Four departures in three weeks
Jonas Adler and Alexander Pritzel are joining Anthropic from Google, where they were key contributors to Gemini development. Their departures follow three others announced in the past two weeks: Noam Shazeer to OpenAI (after 26 years at Google, interrupted only by his Character.AI startup), and John Jumper to Anthropic (director of Google DeepMind and co-winner of the 2024 Nobel Prize in Chemistry for AlphaFold work).
The timing is not accidental. Shazeer announced his move last week; Jumper followed days later. Anthropic and OpenAI are both preparing public offerings, which means equity packages tied to valuations that will dwarf anything Google can offer without triggering internal equity adjustments and board fights.

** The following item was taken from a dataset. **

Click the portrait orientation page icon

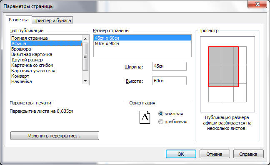145,117
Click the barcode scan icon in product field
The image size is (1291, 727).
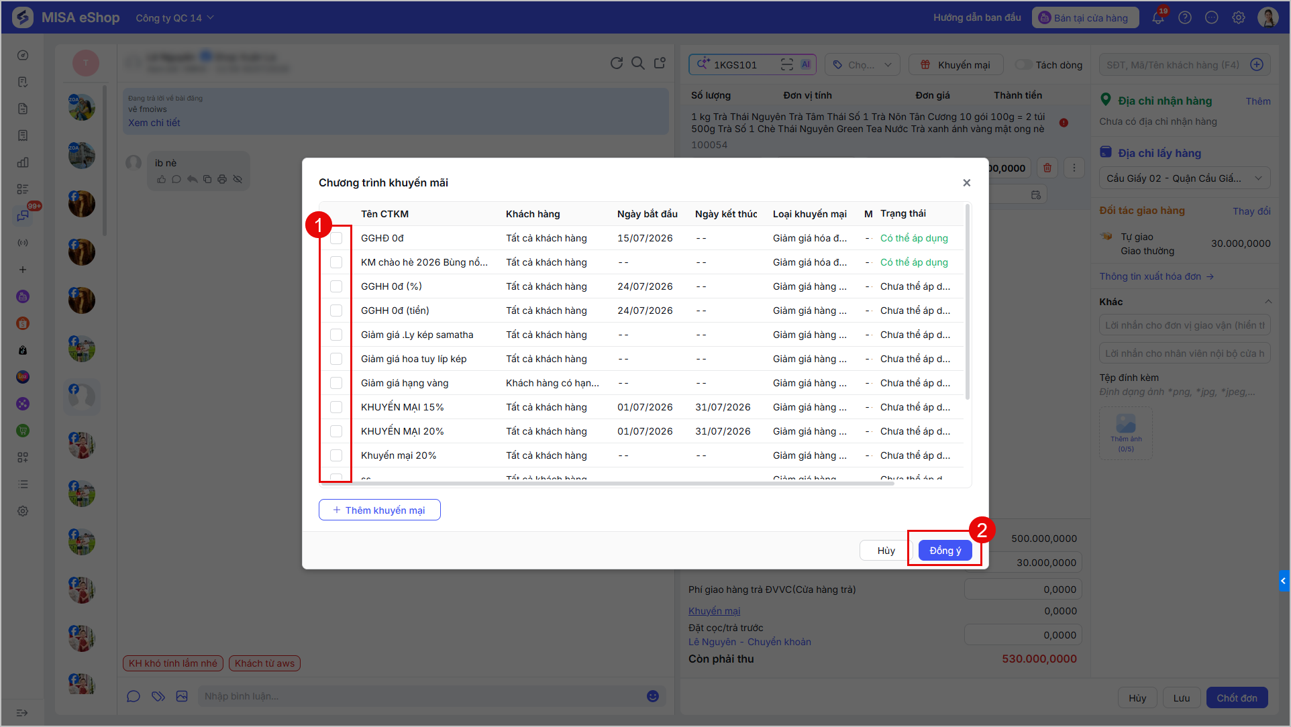(787, 64)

Talent concentration becomes a liability
Google paid $2.7 billion to acquire Character.AI (effectively an acqui-hire of Shazeer) to retain him for Gemini work. That investment is now walking out the door to a competitor. Jumper's departure is worse: he is not just a researcher but a lab director with hiring authority and roadmap influence at DeepMind. When directors leave, so do their reports.
The structural problem for Google is asymmetric. Anthropic and OpenAI are moving to public status, which lets them offer meaningful equity upside tied to company value. Google's equity is already mature; researchers see more absolute upside in an earlier-stage public company that might 10x than in Alphabet stock that might appreciate 15% annually. Add in Google's internal politics (Gemini faced well-documented pressure to manage model behavior in ways researchers may not have chosen freely) and the pull becomes irresistible.

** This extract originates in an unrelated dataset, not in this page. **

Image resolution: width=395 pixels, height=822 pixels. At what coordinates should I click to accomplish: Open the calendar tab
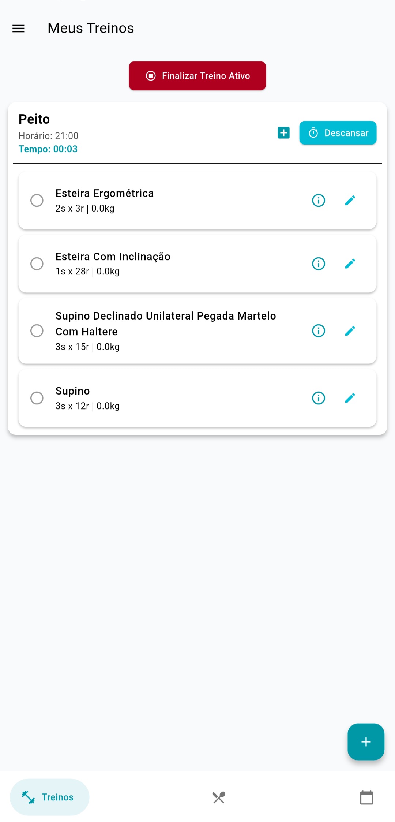point(366,797)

For Google's AI product roadmap, this is a reliability problem. Gemini competes on capability and speed. Both depend on continuity in the teams that understand the model's training data, architecture choices, and failure modes. When you lose Adler and Pritzel, the people who built those systems, you lose months of catch-up time for whoever replaces them.
What this means for the field
If this trend accelerates, Google's ability to field competitive models may lag behind OpenAI and Anthropic by 2027. The company will likely respond with aggressive counter-offers and internal promotions, but neither fixes the core problem: Google's organizational structure and public-company constraints make it a less appealing place to do frontier research than a well-funded but younger rival.
For practitioners, the lesson is simple: the lab with the best researchers ships better models. Track these departures. They signal where the next capability jumps are likely to happen.